スマートフォンアプリ開発サービス「iSIN」を提供する株式会社iTAN(イタン)は、2021年2月19日に新拠点開設における立地協定を熊本県人吉市と締結する。

新たに開設する熊本拠点では、「Do-oR Project(ドアプロジェクト)」と称する、地元の学生と企業が繋がりあいながら、地域から新たな事業を創出するプログラムを展開する。

「Do-oR Project」では、地元の学生に無料で学べるIT教育プラットフォームを提供し、未来のエンジニア育成を行いながら、同時に九州および地元企業のDX化を進める開発業務などに携わってもらう。

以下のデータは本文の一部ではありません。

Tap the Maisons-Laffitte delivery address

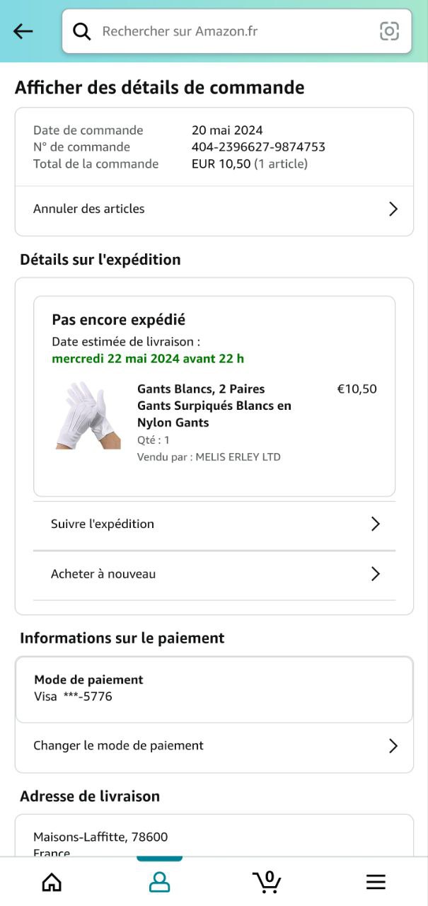pyautogui.click(x=100, y=837)
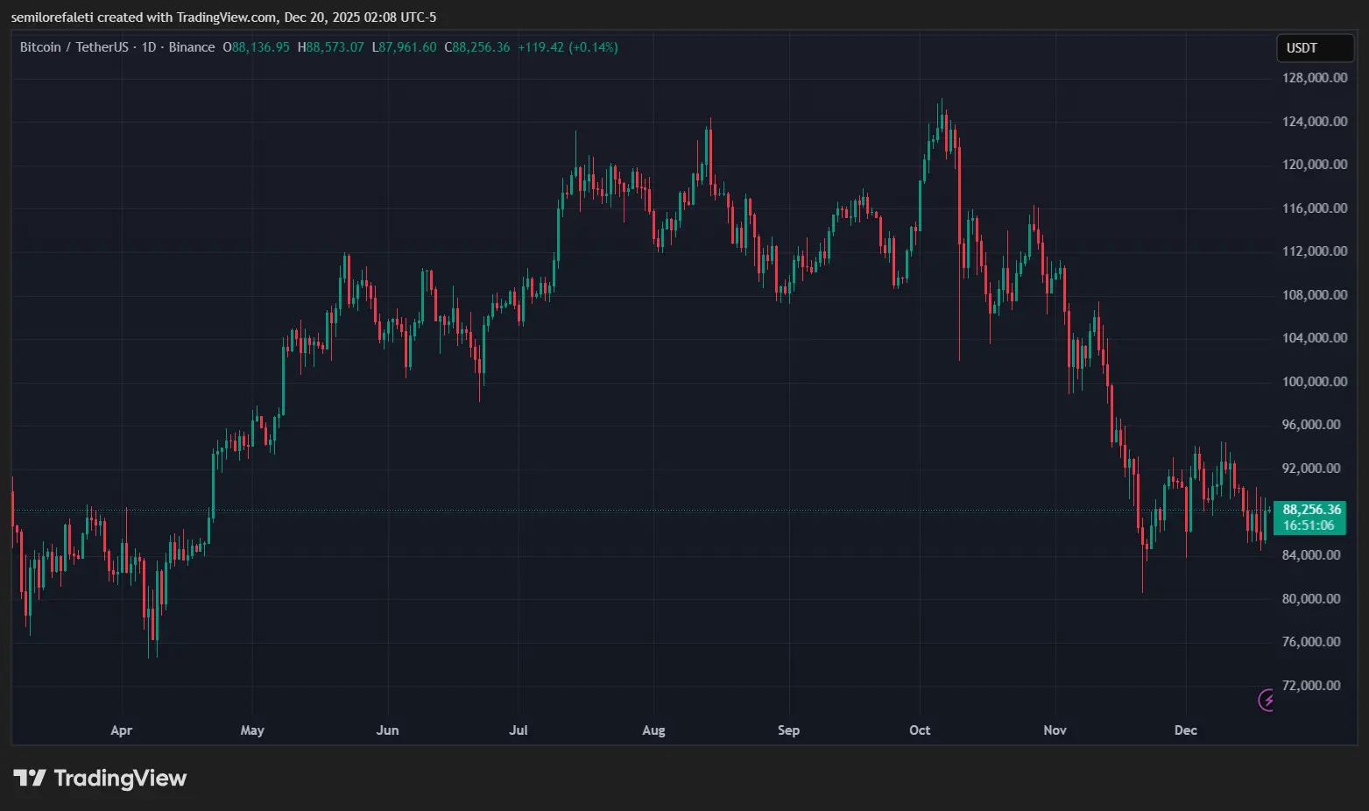Click the low value L87,961.60
Screen dimensions: 1369x811
(402, 47)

地元の学生が主体となり、地域や地元企業とつながりをもちながらIT業務に関わっていくことで、今住んでいるエリアや地元企業の良さを知る機会をつくり、地元への価値貢献、卒業後の就職につなげていき、若者が活躍できるエリアづくりをしていく。

ITスキルを身につけた学生が、企業とともに地域全体のDX(デジタルトランスフォーメーション)を推進するプロジェクト。

運営者であるiTANは、国内のローカルエリア(地方)の学生に無料で学べるIT教育プログラムを提供し、社会人と同じ環境に身を置かせて、エンジニアとして案件を任されるレベルに引き上げていく。

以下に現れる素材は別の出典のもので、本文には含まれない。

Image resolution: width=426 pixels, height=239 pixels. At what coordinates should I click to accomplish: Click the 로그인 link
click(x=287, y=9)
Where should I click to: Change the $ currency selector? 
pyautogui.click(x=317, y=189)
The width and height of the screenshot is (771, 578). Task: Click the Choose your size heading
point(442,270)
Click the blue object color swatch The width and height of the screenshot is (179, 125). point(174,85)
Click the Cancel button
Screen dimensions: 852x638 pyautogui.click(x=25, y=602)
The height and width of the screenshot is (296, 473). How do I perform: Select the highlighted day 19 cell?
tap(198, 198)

これらの教育プログラムは、すでに東京理科大学発のベンチャー企業で教育プラグインをもつ株式会社Shinonome(本社:東京都千代田区、代表取締役 種市隼兵)と業務提携のもと、実装していく。

ITスキルを身に着けた学生は、主に地元企業の開発案件に関わり、実務経験を積んでいく。

「Do-oR Project」を始動する、第一号の拠点として熊本県人吉市が選ばれた。

Do-oR Projectは、学ぶ意欲のある学生であれば文系や理系問わず誰でも所属することができ、学生は技術的・社会的な力を磨きながら実践的なスキルアップが望めるだけでなく、それらの成果に見合う金銭的報酬も得ることができる。

自治体などの地域や地元企業にとっては、ITツールを使った業務改善やシステム開発、事業の運用等を始め、広報や採用すべてに繋げることができる。

地元出身の学生はもちろん、進学を機にこのエリアに訪れた学生たちを将来的な社員候補として接点をもつことができ、地元企業の人材強化および若手人材の定着につなげていく。

Do-oR Projectの目的

2030年には国内で79万人のITエンジニアが不足すると言われているなか、地方学生は実社会で使われるテクノロジーに触れ、また学ぶ機会がとても少ない現状がある。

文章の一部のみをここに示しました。